Iron catalyzed C-C coupling reactions - mechanistic investigations

Abstract

The mechanism of the iron catalyzed cross coupling of aryl electrophiles with alkyl Grignard reagents was studied. The reaction proceeds via a rate-limiting oxidative addition of the aryl halide to an Fe(I) complex generated in situ. A transmetalation from an aryl Grignard reagent occurs either before or after the oxidative addition. An exergonic reductive elimination closes the cycle, yielding the cross coupled product and regenerates the Fe(I) from Fe(III). Added ligands and dilution increases the stability of the active catalyst. The reaction can take place at dry ice temperature.
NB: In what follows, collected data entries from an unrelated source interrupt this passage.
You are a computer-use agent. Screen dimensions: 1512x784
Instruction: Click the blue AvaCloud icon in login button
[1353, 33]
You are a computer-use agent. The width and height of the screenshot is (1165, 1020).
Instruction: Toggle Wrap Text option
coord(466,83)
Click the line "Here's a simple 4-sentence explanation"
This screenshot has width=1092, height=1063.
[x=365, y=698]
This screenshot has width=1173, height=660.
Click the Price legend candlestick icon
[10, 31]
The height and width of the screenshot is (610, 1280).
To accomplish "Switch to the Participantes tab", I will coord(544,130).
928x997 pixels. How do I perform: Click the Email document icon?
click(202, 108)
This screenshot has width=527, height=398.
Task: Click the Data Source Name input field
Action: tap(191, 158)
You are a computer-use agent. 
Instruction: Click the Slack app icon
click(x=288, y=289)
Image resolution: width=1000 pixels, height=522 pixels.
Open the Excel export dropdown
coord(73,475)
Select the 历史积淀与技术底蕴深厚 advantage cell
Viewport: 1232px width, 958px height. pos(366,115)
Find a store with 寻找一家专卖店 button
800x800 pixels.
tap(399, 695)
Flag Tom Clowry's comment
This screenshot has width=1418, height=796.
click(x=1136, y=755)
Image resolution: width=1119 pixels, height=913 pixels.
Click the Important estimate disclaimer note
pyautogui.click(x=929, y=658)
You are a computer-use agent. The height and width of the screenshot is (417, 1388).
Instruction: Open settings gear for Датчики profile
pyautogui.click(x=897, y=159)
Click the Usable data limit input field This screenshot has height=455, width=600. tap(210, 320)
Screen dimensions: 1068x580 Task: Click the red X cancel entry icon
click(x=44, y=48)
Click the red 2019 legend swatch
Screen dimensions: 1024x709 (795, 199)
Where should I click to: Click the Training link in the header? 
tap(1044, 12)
Initial rate studies indicated that high concentrations of any reagent can lead to complete or partial catalyst deactivation. Under strongly reducing conditions, iron seems to form less active complexes that only slowly re- enter the catalytic cycle. The iron catalyzed cross coupling of alkyl electrophiles with aryl Grignard reagents follows the same mechanism as the aryl electrophile – alkyl Grignard coupling. With the more weakly reducing aryl Grignards, the iron catalyst is stable in diethyl ether without additives. The nature of the active catalyst has been under debate. In the couplings with aryl Grignard reagents, the active catalyst is an Fe(I) species. Fe(I) complexes are stable in ether, and they are active catalysts. The active iron catalyst has a spin state of S=3/2, even though the precatalytic Fe(III) salts have a high spin state (S=5/2). The spin change occurs after the first transmetalation, when the strong ligand field of the aryl group raises the energy of one d-orbital, inducing an electron pairing event.